Work item
Search the listing below, and show each line that includes the word "agent".

Data supplied
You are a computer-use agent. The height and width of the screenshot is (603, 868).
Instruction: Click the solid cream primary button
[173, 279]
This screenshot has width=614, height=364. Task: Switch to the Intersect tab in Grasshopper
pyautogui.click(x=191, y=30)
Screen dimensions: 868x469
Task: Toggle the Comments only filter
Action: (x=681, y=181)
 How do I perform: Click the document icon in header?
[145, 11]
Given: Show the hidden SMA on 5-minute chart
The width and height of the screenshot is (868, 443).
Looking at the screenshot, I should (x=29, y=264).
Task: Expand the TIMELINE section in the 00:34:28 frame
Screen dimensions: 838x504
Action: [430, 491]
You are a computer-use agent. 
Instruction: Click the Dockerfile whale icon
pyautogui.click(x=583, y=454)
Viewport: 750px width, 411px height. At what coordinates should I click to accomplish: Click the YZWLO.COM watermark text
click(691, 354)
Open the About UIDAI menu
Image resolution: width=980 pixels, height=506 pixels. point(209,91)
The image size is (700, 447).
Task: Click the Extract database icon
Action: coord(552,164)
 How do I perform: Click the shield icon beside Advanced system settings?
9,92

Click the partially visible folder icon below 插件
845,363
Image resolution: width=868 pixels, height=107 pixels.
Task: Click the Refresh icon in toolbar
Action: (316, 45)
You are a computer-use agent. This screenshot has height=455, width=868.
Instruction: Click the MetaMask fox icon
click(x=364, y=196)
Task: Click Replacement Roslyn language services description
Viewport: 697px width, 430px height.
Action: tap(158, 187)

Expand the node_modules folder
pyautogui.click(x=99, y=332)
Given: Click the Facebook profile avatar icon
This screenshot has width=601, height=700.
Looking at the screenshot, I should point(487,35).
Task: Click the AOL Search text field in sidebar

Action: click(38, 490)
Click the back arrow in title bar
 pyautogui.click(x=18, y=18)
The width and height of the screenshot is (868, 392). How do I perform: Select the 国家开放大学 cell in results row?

Exercise output
You are a computer-use agent. The height and width of the screenshot is (603, 868).
You are a computer-use agent. 
You are a computer-use agent. This screenshot has height=455, width=868.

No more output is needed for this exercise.